▶ _WORK INSTRUCTION_
Return the lines below that contain the word "agent".

▶ _DATASET EXCERPTS_
____________________
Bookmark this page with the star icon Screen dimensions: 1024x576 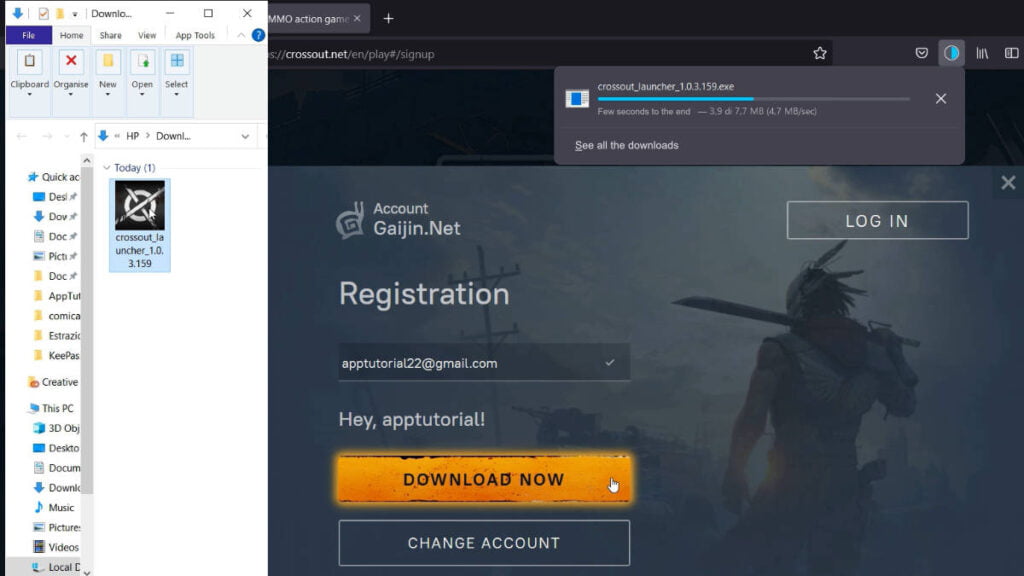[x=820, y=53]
____________________
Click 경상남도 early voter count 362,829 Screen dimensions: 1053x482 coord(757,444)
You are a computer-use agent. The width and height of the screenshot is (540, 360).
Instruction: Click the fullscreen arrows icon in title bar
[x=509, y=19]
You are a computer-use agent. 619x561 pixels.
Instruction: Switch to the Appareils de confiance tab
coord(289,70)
____________________
▶ _EXERCISE RESULT_
You are a computer-use agent. The width and height of the screenshot is (540, 360).
You are a computer-use agent. 619x561 pixels.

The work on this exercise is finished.